Em entrevista exclusiva concedida ao Blog do Alberes Xavier e à Rede Pernambuco de Rádios, nesta sexta-feira (18), o deputado federal Pastor Eurico (PL) trouxe à tona a crescente preocupação acerca da queda nos repasses do Fundo de Participação dos Municípios (FPM) para as cidades pernambucanas. Em um contexto onde 7 a cada 10 cidades do estado dependem significativamente do FPM como principal fonte de recursos, o parlamentar fez questão de enfatizar as implicações desse cenário para a gestão municipal e, por consequência, para a qualidade de vida da população.

“Cada governo faz o seu trabalho e eu respeito a posição de cada um. O grande problema é que as coisas estão se acumulando, se avolumando e se continuar como está, não adianta fazer propaganda dizendo que estamos bem e que agora o Brasil está no eixo. Não está não. Se as coisas não mudarem, a gente vai ter muita dificuldade daqui pra frente”, afirmou o deputado, sinalizando a necessidade de ações efetivas para reverter o atual quadro de declínio nos repasses.
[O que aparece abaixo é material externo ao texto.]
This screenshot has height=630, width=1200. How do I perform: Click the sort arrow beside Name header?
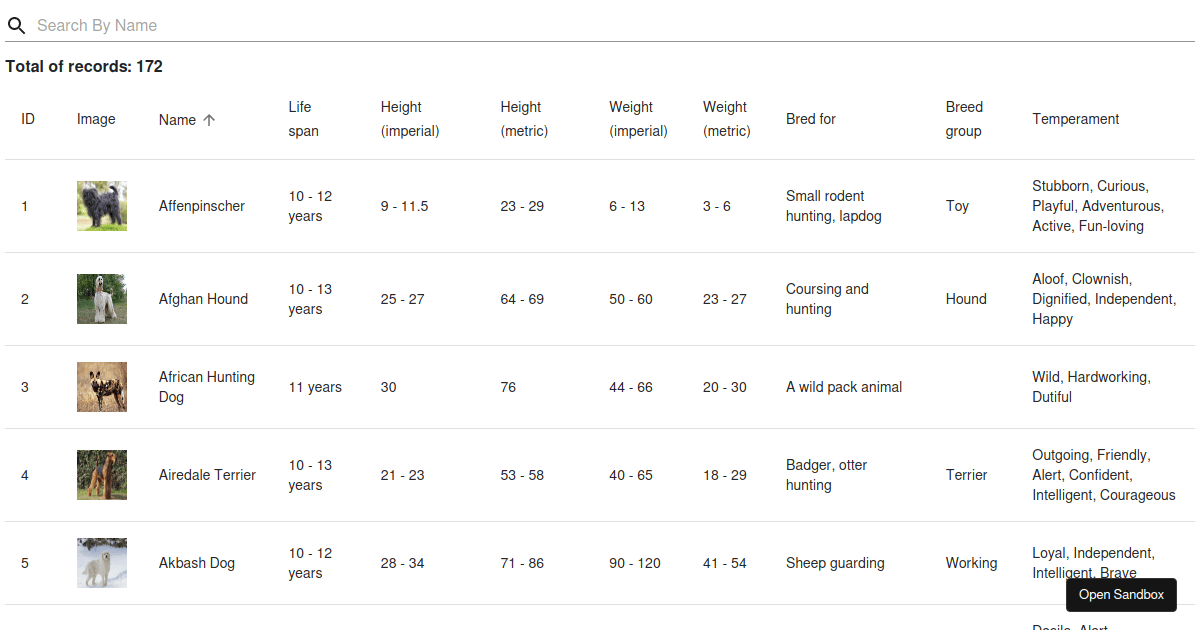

O parlamentar enfatizou ainda que a situação poderá se agravar e tomar proporções alarmantes caso não haja uma intervenção adequada e urgente. “Daqui a pouco isso vai virar uma bola de neve. Uma bomba. Os prefeitos não vão ter como trabalhar. Eu estou dizendo isso para que a população escute: não é culpa dos prefeitos. Eu não estou defendendo prefeito de partido A, B ou C, de esquerda ou de direita, eu estou falando de gestão municipal. Os prefeitos não terão condições de cumprir com as responsabilidades financeiras dos municípios”, destacou Pastor Eurico.

A preocupação do deputado ressoa com a realidade enfrentada por muitos municípios pernambucanos, que dependem significativamente dos recursos provenientes do FPM para a manutenção de serviços básicos, como saúde, educação e infraestrutura. A redução desses repasses impacta diretamente a capacidade dos gestores municipais de atender às necessidades da população de forma adequada.

O deputado encerrou a entrevista conclamando por uma ação coordenada entre os diversos níveis de governo para garantir a sustentabilidade financeira dos municípios. “É preciso uma análise conjunta, uma abordagem integrada, para que possamos encontrar soluções que permitam a retomada do crescimento dos repasses e a manutenção dos serviços essenciais à população”, ressaltou.